DF: One of the few things Oakland has going for it right now is a dynamic rushing attack. Who are the principals, and what are their roles?
MW: Justin Fargas, Darren McFadden and Michael Bush have all started games in the preseason as Cable and his staff figure out what to do. The likelihood is that McFadden will be the workhorse of the trio. He's the fastest, has the best moves and is easily the most versatile of the three, a player Oakland can line up in the backfield, in the slot or split out wide. He was slowed by a pair of turf toe injuries as a rookie last year but he's looked fine in the preseason. Bush was the subject of trade rumors in the offseason and right up until the trade deadline but the Raiders are in much better shape with him on the team. He's a powerful, strong runner whose legs never stop churning. Depending on how the Raiders use him, he'd be an ideal guy to bring in sometime in the second half when the opposing defense is tiring out. Fargas has been the team's leading rusher the past three seasons and is easily one of the hardest working players in the entire NFL, but he probably won't play as prominent role as he has in the past while the Raiders try to give the ball more to McFadden and Bush.

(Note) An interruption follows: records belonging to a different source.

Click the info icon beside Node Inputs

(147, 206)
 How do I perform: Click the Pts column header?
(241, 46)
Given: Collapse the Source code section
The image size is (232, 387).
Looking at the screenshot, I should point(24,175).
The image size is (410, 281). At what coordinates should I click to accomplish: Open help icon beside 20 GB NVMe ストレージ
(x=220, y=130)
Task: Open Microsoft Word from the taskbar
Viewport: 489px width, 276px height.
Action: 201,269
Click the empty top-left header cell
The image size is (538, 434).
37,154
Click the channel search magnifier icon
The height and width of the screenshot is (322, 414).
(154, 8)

DF: The Raiders have spent a lot of money on their front seven without much in the way of results. Most people in Seattle would tell you that John Marshall is a pretty serious downgrade from Rob Ryan. Why did Ryan leave, and what has Marshall done with the gig?
MW: Ryan's five-year stay in Oakland was nothing to write home about. He couldn't improve a run defense that failed to finish higher than 22ndn during his time with the team and was a miserable 31st in 2008. His one claim to fame with the Raiders was coaching the No. 1-ranked pass defense in '06, a misnomer given that opponents shunned the pass because they were having so much success running the ball. Ryan stuck around five years because of one reason and one reason only: Al Davis. As one player put it, "This is Al's defense." Ryan played the role of loyal solider to perfection because he never resisted. As for Marshall, we're taking a wait-and-see approach. He appears to be more willing to blitz than Ryan was, but again, he'll be working with the specter of Davis looming over his shoulder so we'll see.

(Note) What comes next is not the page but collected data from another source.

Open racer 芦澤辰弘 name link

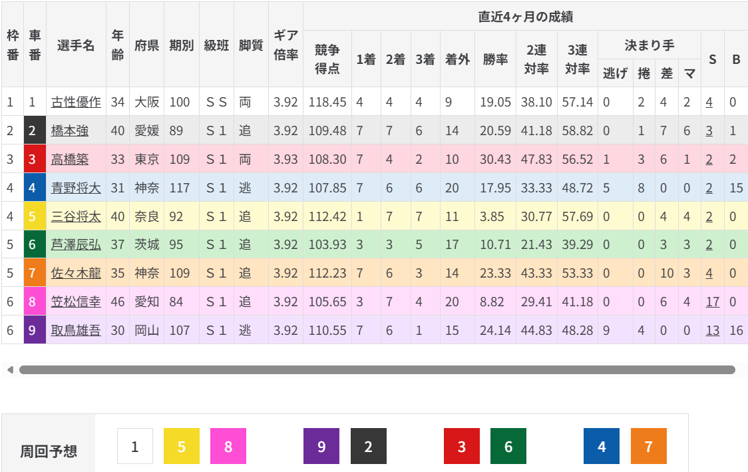(76, 245)
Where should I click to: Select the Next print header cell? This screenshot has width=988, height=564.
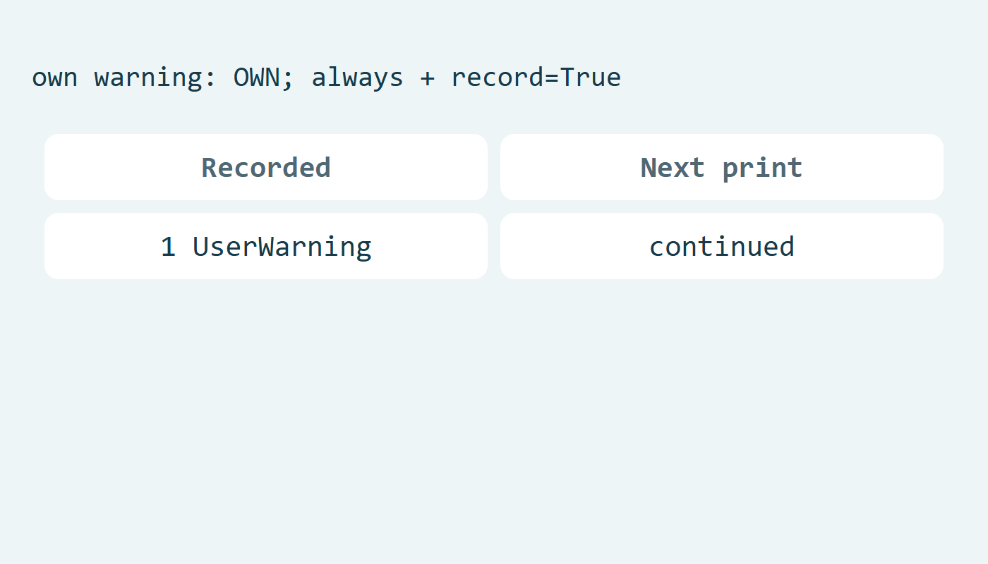coord(722,167)
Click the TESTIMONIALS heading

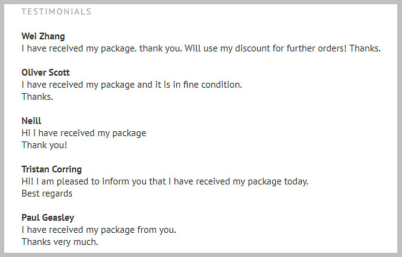click(x=56, y=11)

DF: The final preseason game is for those players trying to make a team. Who are some of the lesser-known Raiders who might impress against Seattle?
MW: The two players who have jumped out the most in training camp are fourth-round draft pick Louis Murphy and undrafted free agent Nick Miller. Both are wide receivers and both have looked good in the preseason, particularly Murphy who will likely start against the Seahawks. With Chaz Schilens out with a broken foot, Murphy has become a favored target of QB JaMarcus Russell, though he did have a terrible game last week against New Orleans (one fumble, two dropped passes). Miller is the classic tale of a longshot making the most of his opportunity. He flashed early in training camp then, made a big diving catch against Dallas in the first preseason game. He's can't relax heading into this game and he'll need a solid performance but he stands a good shot at the No. 6 wide receiver slot.